Stéphanie Vallée estime que les mesures de soutien aux victimes sont méconnues. «Au cours des 20 dernières années, il y a eu énormément de travail pour améliorer le soutien auprès des victimes», dit-elle. La ministre cite les Centres d'aide aux victimes d'actes criminels, un service gratuit financé par son ministère, de même que les Centres d'aide et de lutte contre les agressions à caractère sexuel (CALACS).

«Il y a énormément d'organismes sur le terrain qui peuvent accompagner une victime, dit Stéphanie Vallée. Qui va aider une victime à parler de l'acte, de l'agression, parce que ce n'est pas toujours facile de mettre en mots ce qu'on a vécu.»

«Nous sommes inquiètes»

Toutefois, le contexte d'austérité à Québec fait craindre le pire pour ces organismes. «Est-ce que les ressources vont être là pour les besoins grandissants?», demande Alexa Conradi. Le forum et la commission parlementaire, croit-elle, amèneront plus de femmes à dénoncer leur agresseur.

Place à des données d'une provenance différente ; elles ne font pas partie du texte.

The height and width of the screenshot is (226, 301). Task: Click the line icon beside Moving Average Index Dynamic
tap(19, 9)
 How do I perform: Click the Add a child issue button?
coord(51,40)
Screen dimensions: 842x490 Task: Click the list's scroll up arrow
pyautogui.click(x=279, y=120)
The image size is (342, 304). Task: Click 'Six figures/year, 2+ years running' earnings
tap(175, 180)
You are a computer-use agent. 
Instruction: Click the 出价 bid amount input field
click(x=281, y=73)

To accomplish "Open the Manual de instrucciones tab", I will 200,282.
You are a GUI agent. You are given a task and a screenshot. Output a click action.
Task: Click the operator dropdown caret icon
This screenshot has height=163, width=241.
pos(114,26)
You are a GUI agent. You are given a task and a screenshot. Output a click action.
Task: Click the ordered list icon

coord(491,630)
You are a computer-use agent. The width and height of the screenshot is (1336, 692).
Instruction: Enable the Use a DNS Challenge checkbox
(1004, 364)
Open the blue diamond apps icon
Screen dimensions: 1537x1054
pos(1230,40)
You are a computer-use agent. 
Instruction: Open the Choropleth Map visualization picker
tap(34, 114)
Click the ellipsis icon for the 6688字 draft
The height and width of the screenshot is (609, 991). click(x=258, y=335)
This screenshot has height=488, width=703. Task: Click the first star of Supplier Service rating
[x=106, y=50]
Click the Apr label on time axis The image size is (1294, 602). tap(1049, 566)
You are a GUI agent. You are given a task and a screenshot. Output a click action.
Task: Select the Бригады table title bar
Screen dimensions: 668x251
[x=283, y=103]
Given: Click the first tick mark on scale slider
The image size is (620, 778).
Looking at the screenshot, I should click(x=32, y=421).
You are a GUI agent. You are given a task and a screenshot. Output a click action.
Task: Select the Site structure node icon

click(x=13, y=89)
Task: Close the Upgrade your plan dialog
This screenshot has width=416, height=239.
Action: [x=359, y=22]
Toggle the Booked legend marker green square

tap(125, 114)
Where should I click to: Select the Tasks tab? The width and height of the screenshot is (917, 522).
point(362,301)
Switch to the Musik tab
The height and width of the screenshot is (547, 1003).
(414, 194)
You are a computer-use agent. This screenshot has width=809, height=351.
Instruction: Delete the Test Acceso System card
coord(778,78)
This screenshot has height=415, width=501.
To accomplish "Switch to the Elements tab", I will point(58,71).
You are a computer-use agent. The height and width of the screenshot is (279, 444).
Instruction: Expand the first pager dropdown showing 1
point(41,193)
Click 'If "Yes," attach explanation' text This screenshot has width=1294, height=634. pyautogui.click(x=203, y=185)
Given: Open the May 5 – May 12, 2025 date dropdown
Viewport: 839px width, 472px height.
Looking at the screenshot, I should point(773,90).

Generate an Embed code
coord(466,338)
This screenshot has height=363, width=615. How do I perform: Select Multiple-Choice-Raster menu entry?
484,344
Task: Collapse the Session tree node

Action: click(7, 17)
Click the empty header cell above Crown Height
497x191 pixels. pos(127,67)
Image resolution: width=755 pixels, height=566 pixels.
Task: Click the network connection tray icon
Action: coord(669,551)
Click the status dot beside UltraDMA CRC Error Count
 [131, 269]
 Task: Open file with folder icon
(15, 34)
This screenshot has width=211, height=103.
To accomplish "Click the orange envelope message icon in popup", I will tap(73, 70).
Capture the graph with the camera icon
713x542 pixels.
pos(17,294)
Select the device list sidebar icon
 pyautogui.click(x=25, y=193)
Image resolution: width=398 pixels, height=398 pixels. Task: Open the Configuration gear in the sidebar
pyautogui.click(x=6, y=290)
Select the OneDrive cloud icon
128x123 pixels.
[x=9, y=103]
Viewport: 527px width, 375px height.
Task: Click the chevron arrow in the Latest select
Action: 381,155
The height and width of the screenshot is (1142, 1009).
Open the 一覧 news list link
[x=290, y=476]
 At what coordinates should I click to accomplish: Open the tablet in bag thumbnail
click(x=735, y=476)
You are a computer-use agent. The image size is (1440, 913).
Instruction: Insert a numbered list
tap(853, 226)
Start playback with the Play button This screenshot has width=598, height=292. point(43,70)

Déjà, le mouvement #AgressionNonDénoncée a entraîné une hausse des demandes dans les CALACS. «Ça varie selon les régions, mais on estime la hausse à environ 40%», dit la chargée de projet du Regroupement québécois des CALACS, Maude Chalvim.

Les requêtes pour des ateliers de prévention dans les écoles et les centres communautaires sont également en hausse.

Encore faut-il que les subventions soient maintenues, malgré les compressions du gouvernement Couillard. «Pour le moment, nous ne sommes pas touchées, mais nous sommes inquiètes, dit Maude Chalvim. On ne sait pas si on peut embaucher, on ne peut pas faire de planification sur un an ou deux.»

Et l'abolition des Agences de santé par le ministre Gaétan Barrette pour créer des CISSS complique la donne. «Présentement, on ne sait plus à qui parler, dit Maude Chalvim. Les gens en place nous disent qu'ils ne savent pas s'ils seront encore en poste dans les prochains mois.»

Pour Alexa Conradi, la solution passe également par le retour des cours d'éducation à la sexualité, disparus de nos écoles depuis une décennie. Elle déplore que le gouvernement tarde à mettre le programme en place: «On est en 2014 et nous en sommes toujours à étudier un projet-pilote».

Un registre québécois des armes à feu

Québec a d'ores et déjà annoncé qu'il créera un registre québécois des armes à feu, peu importe la décision de la Cour suprême. Le plus haut tribunal du pays doit décider au cours des prochains mois si la province pourra conserver les données de la portion québécoise du registre aboli par les conservateurs en 2012.

Celui-ci avait été créé dans la foulée de la tragédie de Polytechnique, où un homme armé a abattu 14 jeunes femmes à l'aide d'une arme semi-automatique.

La ministre Vallée estime que le registre est un outil important pour les policiers et les tribunaux. «Lorsque surviennent des cas de violence conjugale, de menaces, de harcèlement, si le prévenu possède des armes à feu, c'est de l'information qui est portée à l'attention des tribunaux. La remise des armes à feu pourra être prise en considération dans les conditions de remise en liberté», illustre la ministre de la Justice.

Les policiers utilisaient également le registre avant d'intervenir dans un domicile pour un cas de violence conjugale, ajoute-t-elle.